:: Data for processing
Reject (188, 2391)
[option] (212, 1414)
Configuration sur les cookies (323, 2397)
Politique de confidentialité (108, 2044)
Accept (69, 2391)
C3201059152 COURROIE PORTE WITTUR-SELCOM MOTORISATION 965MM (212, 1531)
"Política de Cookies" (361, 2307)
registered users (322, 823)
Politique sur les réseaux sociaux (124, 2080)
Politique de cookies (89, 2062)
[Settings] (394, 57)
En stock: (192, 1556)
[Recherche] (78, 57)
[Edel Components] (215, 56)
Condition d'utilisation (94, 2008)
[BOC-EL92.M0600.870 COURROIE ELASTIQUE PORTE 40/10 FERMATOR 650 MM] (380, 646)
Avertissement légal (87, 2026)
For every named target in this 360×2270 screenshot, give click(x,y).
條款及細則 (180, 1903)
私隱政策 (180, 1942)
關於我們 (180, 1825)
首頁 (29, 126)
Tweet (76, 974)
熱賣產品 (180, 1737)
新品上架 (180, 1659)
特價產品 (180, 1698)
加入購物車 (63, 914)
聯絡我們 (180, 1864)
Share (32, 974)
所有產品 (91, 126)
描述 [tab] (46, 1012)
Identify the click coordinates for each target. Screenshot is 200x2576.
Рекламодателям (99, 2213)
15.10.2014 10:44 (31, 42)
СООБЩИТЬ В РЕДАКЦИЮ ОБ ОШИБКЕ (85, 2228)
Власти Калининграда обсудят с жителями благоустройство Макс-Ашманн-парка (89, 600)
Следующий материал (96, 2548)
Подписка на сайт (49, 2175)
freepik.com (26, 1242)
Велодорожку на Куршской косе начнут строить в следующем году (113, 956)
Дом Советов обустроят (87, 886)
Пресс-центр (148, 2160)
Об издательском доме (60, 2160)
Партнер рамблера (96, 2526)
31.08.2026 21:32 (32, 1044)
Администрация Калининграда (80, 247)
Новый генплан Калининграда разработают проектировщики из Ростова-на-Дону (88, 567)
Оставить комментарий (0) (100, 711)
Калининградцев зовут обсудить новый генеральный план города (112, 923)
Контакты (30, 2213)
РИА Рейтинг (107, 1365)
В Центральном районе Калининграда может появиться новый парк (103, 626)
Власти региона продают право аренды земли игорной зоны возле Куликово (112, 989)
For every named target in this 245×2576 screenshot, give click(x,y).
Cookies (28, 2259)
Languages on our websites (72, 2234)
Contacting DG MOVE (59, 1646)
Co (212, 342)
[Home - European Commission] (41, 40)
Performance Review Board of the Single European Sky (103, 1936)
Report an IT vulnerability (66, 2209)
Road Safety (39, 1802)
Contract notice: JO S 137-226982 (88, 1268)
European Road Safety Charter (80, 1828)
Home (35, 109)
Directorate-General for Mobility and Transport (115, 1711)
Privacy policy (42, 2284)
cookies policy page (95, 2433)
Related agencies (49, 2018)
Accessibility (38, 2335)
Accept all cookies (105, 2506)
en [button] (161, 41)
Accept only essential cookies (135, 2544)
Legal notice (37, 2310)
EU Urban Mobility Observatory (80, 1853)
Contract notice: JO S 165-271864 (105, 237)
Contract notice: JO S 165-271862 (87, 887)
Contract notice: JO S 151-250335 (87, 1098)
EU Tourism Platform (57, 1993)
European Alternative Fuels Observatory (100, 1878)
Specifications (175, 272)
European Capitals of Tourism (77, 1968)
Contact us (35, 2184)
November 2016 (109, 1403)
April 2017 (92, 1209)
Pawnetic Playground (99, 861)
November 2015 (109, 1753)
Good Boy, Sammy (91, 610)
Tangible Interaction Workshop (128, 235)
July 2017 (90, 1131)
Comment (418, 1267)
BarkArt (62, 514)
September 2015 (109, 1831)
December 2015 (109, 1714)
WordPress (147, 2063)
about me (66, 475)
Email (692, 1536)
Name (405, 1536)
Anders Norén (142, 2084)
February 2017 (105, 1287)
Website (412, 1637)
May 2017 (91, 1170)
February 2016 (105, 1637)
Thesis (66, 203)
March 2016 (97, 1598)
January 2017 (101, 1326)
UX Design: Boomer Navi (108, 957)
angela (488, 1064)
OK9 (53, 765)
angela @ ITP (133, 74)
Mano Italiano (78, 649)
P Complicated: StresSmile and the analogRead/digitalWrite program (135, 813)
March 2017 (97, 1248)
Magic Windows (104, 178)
::::
Line by line, print the records above exactly as they stand.

Reject (188, 2391)
[option] (212, 1414)
Configuration sur les cookies (323, 2397)
Politique de confidentialité (108, 2044)
Accept (69, 2391)
C3201059152 COURROIE PORTE WITTUR-SELCOM MOTORISATION 965MM (212, 1531)
"Política de Cookies" (361, 2307)
registered users (322, 823)
Politique sur les réseaux sociaux (124, 2080)
Politique de cookies (89, 2062)
[Settings] (394, 57)
En stock: (192, 1556)
[Recherche] (78, 57)
[Edel Components] (215, 56)
Condition d'utilisation (94, 2008)
[BOC-EL92.M0600.870 COURROIE ELASTIQUE PORTE 40/10 FERMATOR 650 MM] (380, 646)
Avertissement légal (87, 2026)
For every named target in this 360×2270 screenshot, give click(x,y).
條款及細則 (180, 1903)
私隱政策 (180, 1942)
關於我們 (180, 1825)
首頁 (29, 126)
Tweet (76, 974)
熱賣產品 (180, 1737)
新品上架 (180, 1659)
特價產品 (180, 1698)
加入購物車 (63, 914)
聯絡我們 (180, 1864)
Share (32, 974)
所有產品 (91, 126)
描述 [tab] (46, 1012)
Identify the click coordinates for each target. Screenshot is 200x2576.
Рекламодателям (99, 2213)
15.10.2014 10:44 (31, 42)
СООБЩИТЬ В РЕДАКЦИЮ ОБ ОШИБКЕ (85, 2228)
Власти Калининграда обсудят с жителями благоустройство Макс-Ашманн-парка (89, 600)
Следующий материал (96, 2548)
Подписка на сайт (49, 2175)
freepik.com (26, 1242)
Велодорожку на Куршской косе начнут строить в следующем году (113, 956)
Дом Советов обустроят (87, 886)
Пресс-центр (148, 2160)
Об издательском доме (60, 2160)
Партнер рамблера (96, 2526)
31.08.2026 21:32 (32, 1044)
Администрация Калининграда (80, 247)
Новый генплан Калининграда разработают проектировщики из Ростова-на-Дону (88, 567)
Оставить комментарий (0) (100, 711)
Калининградцев зовут обсудить новый генеральный план города (112, 923)
Контакты (30, 2213)
РИА Рейтинг (107, 1365)
В Центральном районе Калининграда может появиться новый парк (103, 626)
Власти региона продают право аренды земли игорной зоны возле Куликово (112, 989)
For every named target in this 245×2576 screenshot, give click(x,y).
Cookies (28, 2259)
Languages on our websites (72, 2234)
Contacting DG MOVE (59, 1646)
Co (212, 342)
[Home - European Commission] (41, 40)
Performance Review Board of the Single European Sky (103, 1936)
Report an IT vulnerability (66, 2209)
Road Safety (39, 1802)
Contract notice: JO S 137-226982 (88, 1268)
European Road Safety Charter (80, 1828)
Home (35, 109)
Directorate-General for Mobility and Transport (115, 1711)
Privacy policy (42, 2284)
cookies policy page (95, 2433)
Related agencies (49, 2018)
Accessibility (38, 2335)
Accept all cookies (105, 2506)
en [button] (161, 41)
Accept only essential cookies (135, 2544)
Legal notice (37, 2310)
EU Urban Mobility Observatory (80, 1853)
Contract notice: JO S 165-271864 (105, 237)
Contract notice: JO S 165-271862 (87, 887)
Contract notice: JO S 151-250335 (87, 1098)
EU Tourism Platform (57, 1993)
European Alternative Fuels Observatory (100, 1878)
Specifications (175, 272)
European Capitals of Tourism (77, 1968)
Contact us (35, 2184)
November 2016 (109, 1403)
April 2017 (92, 1209)
Pawnetic Playground (99, 861)
November 2015 (109, 1753)
Good Boy, Sammy (91, 610)
Tangible Interaction Workshop (128, 235)
July 2017 (90, 1131)
Comment (418, 1267)
BarkArt (62, 514)
September 2015 (109, 1831)
December 2015 (109, 1714)
WordPress (147, 2063)
about me (66, 475)
Email (692, 1536)
Name (405, 1536)
Anders Norén (142, 2084)
February 2017 (105, 1287)
Website (412, 1637)
May 2017 (91, 1170)
February 2016 (105, 1637)
Thesis (66, 203)
March 2016 (97, 1598)
January 2017 (101, 1326)
UX Design: Boomer Navi (108, 957)
angela (488, 1064)
OK9 (53, 765)
angela @ ITP (133, 74)
Mano Italiano (78, 649)
P Complicated: StresSmile and the analogRead/digitalWrite program (135, 813)
March 2017 (97, 1248)
Magic Windows (104, 178)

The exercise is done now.